James Cameron to Direct Angelina Jolie's CLEOPATRA

There is an actual possibility that James Cameron will end up directing Angelina Jolie in the Sony Pictures film Cleopatra... in 3D of course. The film will be based on the Stacy Schiff book Cleopatra: A Life, and Jolie is anxious as hell to get the project going. 

No deal has been made but Cameron is definitely in talks with the studio and producers. Apparently the studio is looking to turn this into an epic movie, and who better to make that happen than James Cameron. According to Deadline,

Sony Pictures Entertainment Co-Chair Amy Pascal decided to fast-track its PG-13 and 3D Cleopatra project after screenwriter Bran Helgeland wrote what was is being described as a "brilliant script deserving of epic treatment" all about "what the Romans took from Egypt".

Everyone involved with the project believes that Angelina Jolie was born to play this part. How can you argue? There's no doubt in my mind that Jolie could end up pulling of the definitive Cleopatra performance. Here's what Jolie had to say about Cleopatra and playing her,

I will play it differently to Elizabeth Taylor, but I could never be as lovely as she was. We are trying to uncover the truth about her as a leader and not just a sex symbol which she really wasn't -- she didn't have many lovers, maybe only two, and they're men she had children with. She was misunderstood and her life story was written wrongly. I always thought her life was very glamorous. Then I read her story and found a different side to her - that she was a mother, leader and an intellect who spoke five languages! Her upbringing also reflected her relationship with Rome -- all that is much more interesting than what she was summed up to be.

I think it would be awesome to see Cameron and Jolie work on this film project together! If Cameron ends up taking it on he will make this film before he moves on to make Avatar 2

What do you all think about Cameron directing Cleopatra?

Here's description of the book that the movie will be based off of:

The Pulitzer Prize-winning biographer brings to life the most intriguing woman in the history of the world: Cleopatra, the last queen of Egypt.

Her palace shimmered with onyx, garnets, and gold, but was richer still in political and sexual intrigue. Above all else, Cleopatra was a shrewd strategist and an ingenious negotiator.

Though her life spanned fewer than forty years, it reshaped the contours of the ancient world. She was married twice, each time to a brother. She waged a brutal civil war against the first when both were teenagers. She poisoned the second. Ultimately she dispensed with an ambitious sister as well; incest and assassination were family specialties. Cleopatra appears to have had sex with only two men. They happen, however, to have been Julius Caesar and Mark Antony, among the most prominent Romans of the day. Both were married to other women. Cleopatra had a child with Caesar and--after his murder--three more with his protégé. Already she was the wealthiest ruler in the Mediterranean; the relationship with Antony confirmed her status as the most influential woman of the age. The two would together attempt to forge a new empire, in an alliance that spelled their ends. Cleopatra has lodged herself in our imaginations ever since.

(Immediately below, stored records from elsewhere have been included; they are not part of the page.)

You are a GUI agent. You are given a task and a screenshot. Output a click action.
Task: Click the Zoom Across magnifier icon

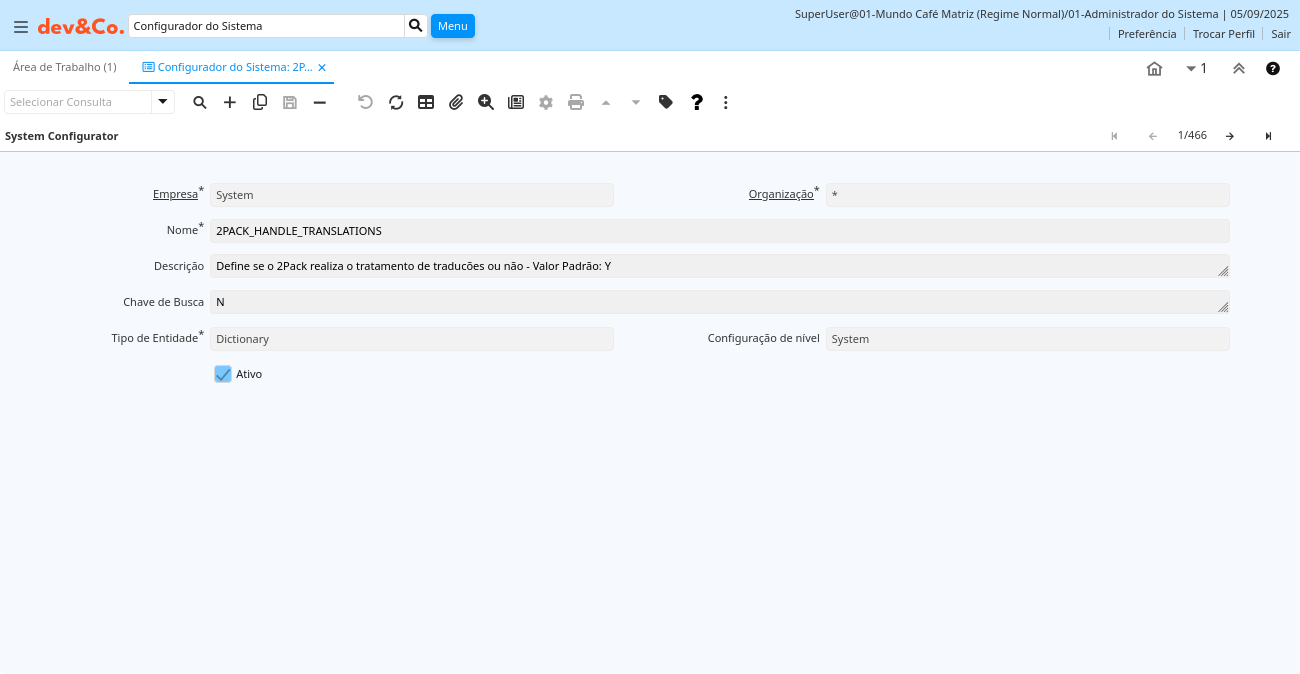point(486,102)
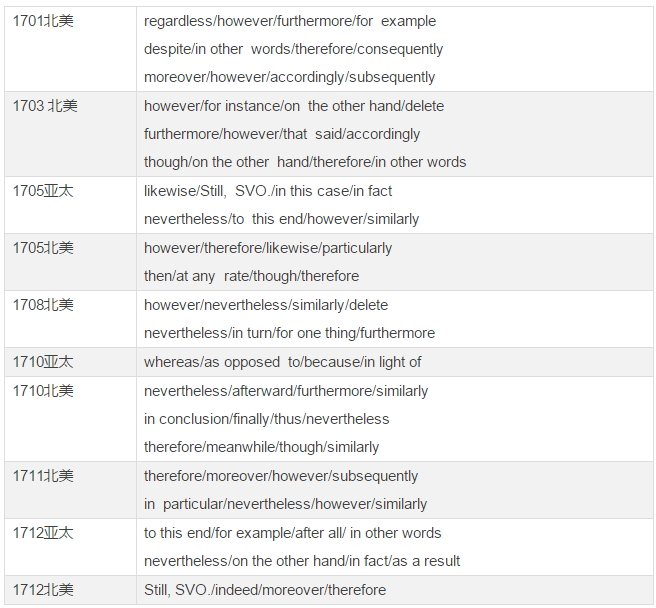Click the likewise/Still, SVO. text line
This screenshot has height=608, width=656.
tap(268, 191)
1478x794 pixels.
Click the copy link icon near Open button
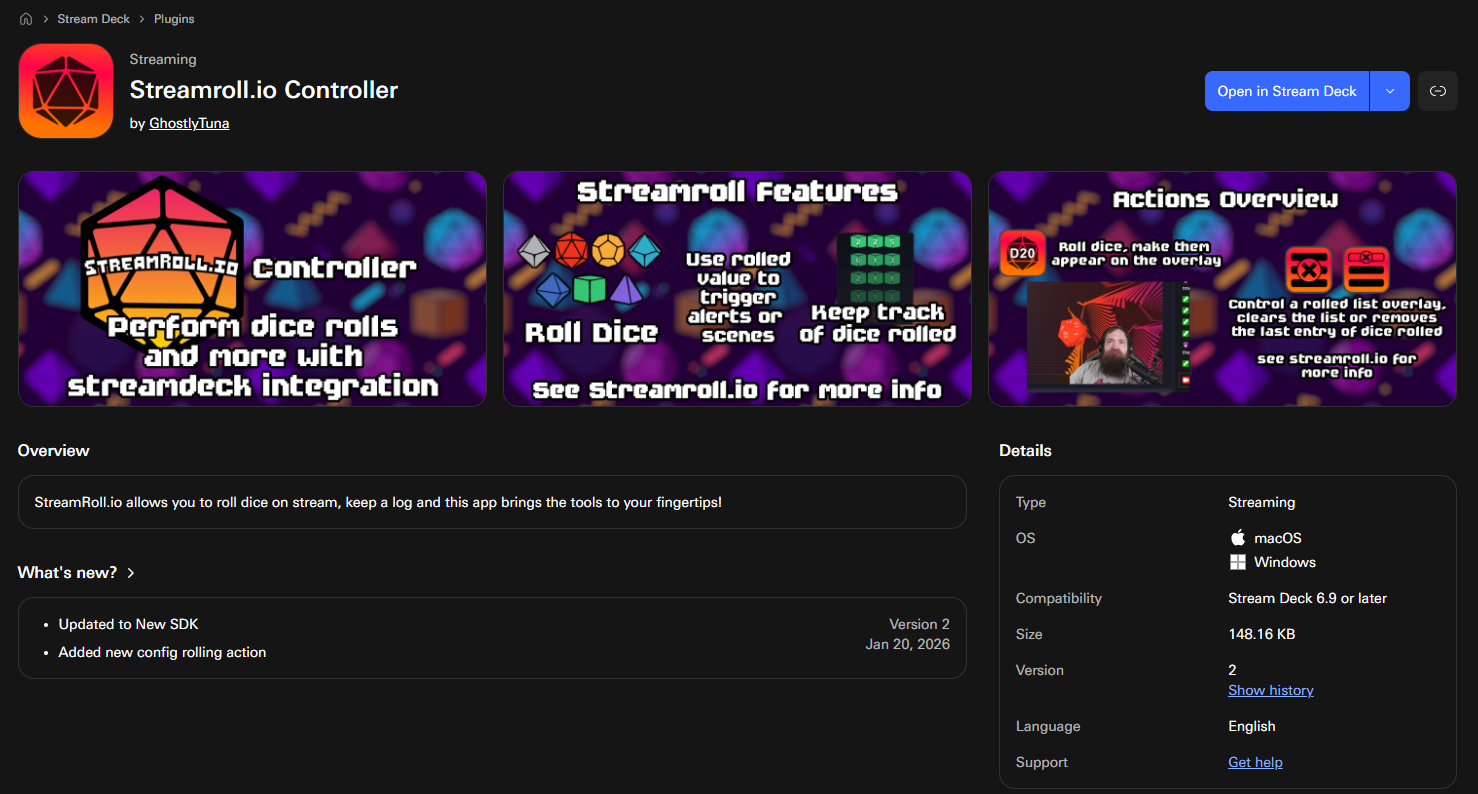pyautogui.click(x=1437, y=90)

Famous long before she was notorious, Cleopatra has gone down in history for all the wrong reasons. Shakespeare and Shaw put words in her mouth. Michelangelo, Tiepolo, and Elizabeth Taylor put a face to her name. Along the way, Cleopatra's supple personality and the drama of her circumstances have been lost. In a masterly return to the classical sources, Stacy Schiff here boldly separates fact from fiction to rescue the magnetic queen whose death ushered in a new world order. Rich in detail, epic in scope, Schiff 's is a luminous, deeply original reconstruction of a dazzling life.